> _Exercise requirements_
Find and return every line of the data that contains the word "agent".

(Beginning of Exercise material)

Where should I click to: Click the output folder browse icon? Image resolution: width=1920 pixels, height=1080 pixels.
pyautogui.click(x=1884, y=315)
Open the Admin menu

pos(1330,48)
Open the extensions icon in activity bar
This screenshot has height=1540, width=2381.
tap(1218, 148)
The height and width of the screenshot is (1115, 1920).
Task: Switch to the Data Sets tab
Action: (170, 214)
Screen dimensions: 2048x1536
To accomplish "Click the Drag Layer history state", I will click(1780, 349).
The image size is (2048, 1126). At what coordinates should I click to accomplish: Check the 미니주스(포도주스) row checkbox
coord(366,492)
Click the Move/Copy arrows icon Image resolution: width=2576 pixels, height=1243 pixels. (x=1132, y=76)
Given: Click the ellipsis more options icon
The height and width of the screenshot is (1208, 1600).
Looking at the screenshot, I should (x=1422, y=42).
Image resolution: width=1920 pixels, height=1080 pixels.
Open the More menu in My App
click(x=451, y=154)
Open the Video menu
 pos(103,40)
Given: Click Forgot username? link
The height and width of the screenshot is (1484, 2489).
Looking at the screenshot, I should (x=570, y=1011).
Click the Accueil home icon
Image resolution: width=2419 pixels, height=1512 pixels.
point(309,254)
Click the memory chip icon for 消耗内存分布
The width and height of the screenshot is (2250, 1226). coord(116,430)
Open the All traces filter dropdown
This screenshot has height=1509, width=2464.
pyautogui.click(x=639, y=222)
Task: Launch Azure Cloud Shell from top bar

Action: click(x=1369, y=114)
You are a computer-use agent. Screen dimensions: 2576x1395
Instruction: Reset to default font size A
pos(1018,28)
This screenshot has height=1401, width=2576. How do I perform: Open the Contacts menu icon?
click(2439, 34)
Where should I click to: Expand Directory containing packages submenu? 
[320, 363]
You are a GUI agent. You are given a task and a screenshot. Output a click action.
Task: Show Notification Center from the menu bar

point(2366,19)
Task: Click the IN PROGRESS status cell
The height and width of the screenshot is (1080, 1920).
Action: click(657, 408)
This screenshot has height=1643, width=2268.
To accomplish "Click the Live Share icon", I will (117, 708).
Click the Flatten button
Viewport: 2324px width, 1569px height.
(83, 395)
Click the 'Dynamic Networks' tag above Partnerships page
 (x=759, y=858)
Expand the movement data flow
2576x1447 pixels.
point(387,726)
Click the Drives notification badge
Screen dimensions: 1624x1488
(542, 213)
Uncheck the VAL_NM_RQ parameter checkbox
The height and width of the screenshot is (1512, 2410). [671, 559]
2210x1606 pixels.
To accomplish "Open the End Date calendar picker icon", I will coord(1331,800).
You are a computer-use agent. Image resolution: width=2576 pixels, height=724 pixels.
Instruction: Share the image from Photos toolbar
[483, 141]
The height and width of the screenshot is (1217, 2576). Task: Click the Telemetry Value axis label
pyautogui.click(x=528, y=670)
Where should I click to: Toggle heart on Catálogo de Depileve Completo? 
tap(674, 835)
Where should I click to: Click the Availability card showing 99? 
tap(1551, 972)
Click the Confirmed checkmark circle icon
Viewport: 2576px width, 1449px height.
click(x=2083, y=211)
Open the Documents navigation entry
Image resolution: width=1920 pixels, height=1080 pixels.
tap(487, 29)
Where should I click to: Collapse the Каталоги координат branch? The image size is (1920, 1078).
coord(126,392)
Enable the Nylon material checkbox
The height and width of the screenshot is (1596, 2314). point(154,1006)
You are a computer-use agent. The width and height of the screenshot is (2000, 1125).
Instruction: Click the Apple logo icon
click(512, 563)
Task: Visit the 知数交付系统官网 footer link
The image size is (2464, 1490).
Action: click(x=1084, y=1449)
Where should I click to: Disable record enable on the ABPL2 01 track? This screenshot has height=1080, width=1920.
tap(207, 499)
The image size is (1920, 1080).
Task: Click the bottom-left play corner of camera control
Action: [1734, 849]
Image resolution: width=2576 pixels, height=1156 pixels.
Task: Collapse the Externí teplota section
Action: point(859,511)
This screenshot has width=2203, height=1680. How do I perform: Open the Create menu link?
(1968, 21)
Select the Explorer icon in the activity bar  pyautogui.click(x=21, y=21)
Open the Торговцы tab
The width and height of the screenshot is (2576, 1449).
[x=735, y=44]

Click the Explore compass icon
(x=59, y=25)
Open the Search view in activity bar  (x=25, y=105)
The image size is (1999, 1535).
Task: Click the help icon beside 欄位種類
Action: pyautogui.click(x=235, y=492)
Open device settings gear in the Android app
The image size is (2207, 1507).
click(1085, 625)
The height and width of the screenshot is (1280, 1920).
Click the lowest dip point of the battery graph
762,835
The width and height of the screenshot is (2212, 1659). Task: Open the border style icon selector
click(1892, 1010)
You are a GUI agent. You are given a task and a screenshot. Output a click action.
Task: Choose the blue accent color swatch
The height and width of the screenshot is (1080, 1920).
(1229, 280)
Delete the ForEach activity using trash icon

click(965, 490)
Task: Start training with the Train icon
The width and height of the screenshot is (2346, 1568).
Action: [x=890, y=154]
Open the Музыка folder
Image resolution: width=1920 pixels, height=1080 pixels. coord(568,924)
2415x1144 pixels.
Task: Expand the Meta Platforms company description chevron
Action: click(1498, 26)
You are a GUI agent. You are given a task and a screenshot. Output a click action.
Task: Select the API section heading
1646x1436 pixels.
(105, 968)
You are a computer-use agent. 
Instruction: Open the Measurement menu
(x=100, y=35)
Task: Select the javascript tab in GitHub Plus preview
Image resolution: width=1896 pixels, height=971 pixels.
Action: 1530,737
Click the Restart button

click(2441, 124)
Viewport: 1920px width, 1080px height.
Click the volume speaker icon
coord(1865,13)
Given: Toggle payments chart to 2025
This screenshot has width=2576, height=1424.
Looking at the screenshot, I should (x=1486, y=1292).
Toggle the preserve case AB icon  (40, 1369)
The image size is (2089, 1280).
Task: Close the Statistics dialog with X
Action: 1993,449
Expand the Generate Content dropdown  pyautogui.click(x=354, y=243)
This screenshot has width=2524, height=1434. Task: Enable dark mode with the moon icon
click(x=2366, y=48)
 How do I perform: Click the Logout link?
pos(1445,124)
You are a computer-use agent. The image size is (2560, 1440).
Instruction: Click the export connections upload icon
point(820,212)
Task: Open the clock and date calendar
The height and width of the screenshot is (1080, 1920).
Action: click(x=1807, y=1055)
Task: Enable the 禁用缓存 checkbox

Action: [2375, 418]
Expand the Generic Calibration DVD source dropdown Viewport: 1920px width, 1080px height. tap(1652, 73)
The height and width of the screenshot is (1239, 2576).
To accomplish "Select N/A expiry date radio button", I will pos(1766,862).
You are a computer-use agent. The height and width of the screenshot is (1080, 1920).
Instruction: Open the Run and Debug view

(End of Exercise material)

> _Result below_
You are a computer-use agent. Screen dimensions: 2576x1395
You are a GUI agent. You are given a task and a screenshot. Output a click action.
You are a computer-use agent. Image resolution: width=2576 pixels, height=724 pixels.
You are a computer-use agent. The width and height of the screenshot is (2000, 1125).
You are a GUI agent. You are given a task and a screenshot. Output a click action.
You are a GUI agent. You are given a task and a screenshot. Output a click action.
You are a computer-use agent. 
You are a computer-use agent. The image size is (2560, 1440).
You are a computer-use agent. The height and width of the screenshot is (1080, 1920).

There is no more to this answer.